Effect — Can they connect cyber incidents to operational consequences?
Protect — Do they know which decisions actually matter under pressure?
The engagement combined scenario-based decision work, case study analysis, and structured discussion. Rather than teaching them what to think, I wanted to show them how cyber-operational incidents actually unfold and what that means for their decisions.

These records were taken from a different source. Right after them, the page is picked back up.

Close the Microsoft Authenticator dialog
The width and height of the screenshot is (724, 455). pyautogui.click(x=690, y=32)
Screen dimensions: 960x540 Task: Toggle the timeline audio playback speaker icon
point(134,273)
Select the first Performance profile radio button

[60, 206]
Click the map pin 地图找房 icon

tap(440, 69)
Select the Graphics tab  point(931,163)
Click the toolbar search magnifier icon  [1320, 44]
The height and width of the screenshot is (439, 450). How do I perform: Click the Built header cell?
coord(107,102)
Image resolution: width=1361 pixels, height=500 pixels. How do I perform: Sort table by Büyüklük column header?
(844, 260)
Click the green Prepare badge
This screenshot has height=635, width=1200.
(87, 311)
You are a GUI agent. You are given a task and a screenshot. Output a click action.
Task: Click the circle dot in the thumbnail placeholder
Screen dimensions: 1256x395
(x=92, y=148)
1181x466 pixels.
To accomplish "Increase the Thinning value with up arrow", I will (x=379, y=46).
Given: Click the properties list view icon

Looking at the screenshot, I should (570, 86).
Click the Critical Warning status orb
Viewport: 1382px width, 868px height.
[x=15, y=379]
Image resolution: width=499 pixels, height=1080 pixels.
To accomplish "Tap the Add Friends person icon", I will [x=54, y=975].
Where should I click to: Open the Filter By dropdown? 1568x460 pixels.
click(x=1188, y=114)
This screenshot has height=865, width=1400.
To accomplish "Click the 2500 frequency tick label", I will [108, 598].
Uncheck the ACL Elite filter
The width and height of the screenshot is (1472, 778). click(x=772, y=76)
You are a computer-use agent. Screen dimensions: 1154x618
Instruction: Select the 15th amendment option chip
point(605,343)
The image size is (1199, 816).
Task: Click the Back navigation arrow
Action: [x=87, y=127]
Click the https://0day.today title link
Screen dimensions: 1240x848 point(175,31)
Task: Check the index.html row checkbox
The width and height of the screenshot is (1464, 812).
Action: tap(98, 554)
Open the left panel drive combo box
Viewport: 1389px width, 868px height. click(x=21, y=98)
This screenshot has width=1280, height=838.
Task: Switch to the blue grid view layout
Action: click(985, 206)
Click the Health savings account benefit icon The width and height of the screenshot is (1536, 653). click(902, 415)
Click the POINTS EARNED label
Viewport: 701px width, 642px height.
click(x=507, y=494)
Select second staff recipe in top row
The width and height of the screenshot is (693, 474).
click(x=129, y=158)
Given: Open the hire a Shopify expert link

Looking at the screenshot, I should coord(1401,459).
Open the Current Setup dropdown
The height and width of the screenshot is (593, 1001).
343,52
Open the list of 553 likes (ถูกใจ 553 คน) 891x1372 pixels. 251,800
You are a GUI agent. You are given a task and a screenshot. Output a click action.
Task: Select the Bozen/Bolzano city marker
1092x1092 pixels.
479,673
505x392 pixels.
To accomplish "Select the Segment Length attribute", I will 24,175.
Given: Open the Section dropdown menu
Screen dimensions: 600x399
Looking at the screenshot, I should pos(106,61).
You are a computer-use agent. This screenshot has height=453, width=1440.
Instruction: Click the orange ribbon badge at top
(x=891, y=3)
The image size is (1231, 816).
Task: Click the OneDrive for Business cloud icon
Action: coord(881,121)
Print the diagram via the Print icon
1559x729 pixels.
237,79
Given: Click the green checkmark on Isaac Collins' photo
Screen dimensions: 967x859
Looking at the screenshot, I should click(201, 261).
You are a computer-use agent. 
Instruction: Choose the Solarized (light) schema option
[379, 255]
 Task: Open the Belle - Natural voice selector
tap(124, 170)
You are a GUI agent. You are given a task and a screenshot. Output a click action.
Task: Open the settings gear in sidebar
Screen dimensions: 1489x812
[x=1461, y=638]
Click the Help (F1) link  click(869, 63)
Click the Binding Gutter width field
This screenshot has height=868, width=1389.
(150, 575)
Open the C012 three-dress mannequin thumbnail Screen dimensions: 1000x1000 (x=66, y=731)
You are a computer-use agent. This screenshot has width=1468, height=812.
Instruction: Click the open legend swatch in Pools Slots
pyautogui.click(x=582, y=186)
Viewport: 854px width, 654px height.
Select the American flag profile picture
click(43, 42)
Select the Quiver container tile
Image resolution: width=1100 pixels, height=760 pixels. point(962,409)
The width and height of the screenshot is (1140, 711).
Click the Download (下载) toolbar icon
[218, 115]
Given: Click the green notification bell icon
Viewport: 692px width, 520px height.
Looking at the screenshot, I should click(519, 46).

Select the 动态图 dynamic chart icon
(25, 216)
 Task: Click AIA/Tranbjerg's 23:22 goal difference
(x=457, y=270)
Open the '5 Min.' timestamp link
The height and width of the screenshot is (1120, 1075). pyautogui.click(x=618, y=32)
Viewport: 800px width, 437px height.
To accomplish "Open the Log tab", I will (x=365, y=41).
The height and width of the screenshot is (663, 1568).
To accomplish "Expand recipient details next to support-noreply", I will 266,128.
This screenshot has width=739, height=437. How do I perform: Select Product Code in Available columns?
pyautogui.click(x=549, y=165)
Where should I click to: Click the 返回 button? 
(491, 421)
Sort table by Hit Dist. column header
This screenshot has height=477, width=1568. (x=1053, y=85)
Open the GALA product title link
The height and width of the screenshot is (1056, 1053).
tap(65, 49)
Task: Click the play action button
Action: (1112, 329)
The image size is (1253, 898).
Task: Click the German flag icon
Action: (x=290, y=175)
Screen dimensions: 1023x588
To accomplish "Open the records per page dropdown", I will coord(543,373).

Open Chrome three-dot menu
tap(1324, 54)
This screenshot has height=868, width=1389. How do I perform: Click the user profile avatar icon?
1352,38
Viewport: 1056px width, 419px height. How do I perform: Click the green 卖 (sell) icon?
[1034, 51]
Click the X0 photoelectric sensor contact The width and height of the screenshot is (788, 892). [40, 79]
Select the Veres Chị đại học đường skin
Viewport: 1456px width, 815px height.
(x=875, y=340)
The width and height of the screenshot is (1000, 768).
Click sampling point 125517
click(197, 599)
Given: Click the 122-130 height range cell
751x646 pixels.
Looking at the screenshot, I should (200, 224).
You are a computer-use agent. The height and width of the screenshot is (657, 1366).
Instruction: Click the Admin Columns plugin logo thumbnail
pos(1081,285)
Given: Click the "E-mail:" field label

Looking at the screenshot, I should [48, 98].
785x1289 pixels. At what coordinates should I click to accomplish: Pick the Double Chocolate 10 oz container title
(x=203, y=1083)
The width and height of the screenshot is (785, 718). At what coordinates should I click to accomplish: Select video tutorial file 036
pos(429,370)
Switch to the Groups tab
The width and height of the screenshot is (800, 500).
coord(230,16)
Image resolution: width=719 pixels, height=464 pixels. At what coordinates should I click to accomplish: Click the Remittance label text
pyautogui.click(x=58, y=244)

I deliberately avoided technical depth. The question was whether they could make sound decisions when cyber and operations collide—not whether they could define zero trust or explain how phishing works
What I Did
The work ran over several sessions and included:
Scenario discussion where leaders worked through decisions under simulated pressure
Case studies of real incidents to show the operational patterns they needed to recognize
Interactive exercises that demonstrated identity compromise, defender fatigue, layered defence, and decision-making under uncertainty
Facilitated reflection on what was working and what wasn't
Discussion of practical protections that actually matter
The sessions were designed to make the decision pressures visible rather than theoretical. Leaders needed to see what failure looked like and practice working through it.
What Changed
By the end of the engagement, leaders had:
A clearer mental model of how cyber incidents unfold and affect operations
Better understanding of how cyber risk connects to command, logistics, morale, and national resilience
Greater awareness of identity, access, and human factors in operational security
Practical insight into layered defence and what decisions matter under pressure
A shared vocabulary for discussing cyber risk at the right level
The consistent feedback was that cyber security made sense in a way it hadn't before—and that it was directly connected to the decisions they were actually making.
What They Got
The organization received practical guidance they could use:
Reference material covering the Threat-Effect-Protect framework
Decision guides for cyber-operational scenarios
Case study summaries showing operational patterns to watch for
Structured notes from the sessions
These weren't theoretical documents. They were tools the organization could actually refer back to when making decisions under pressure.
Format
Multi-session structured engagement
Scenario-based decision work
Interactive practical exercises
Facilitated discussion and reflection
Supporting guides and reference material
This sits within Sense work: helping organizations understand cyber-operational risk before committing to action. The engagement combined assessment and capability development—working out what leaders understood, then helping them improve their decision-making under pressure.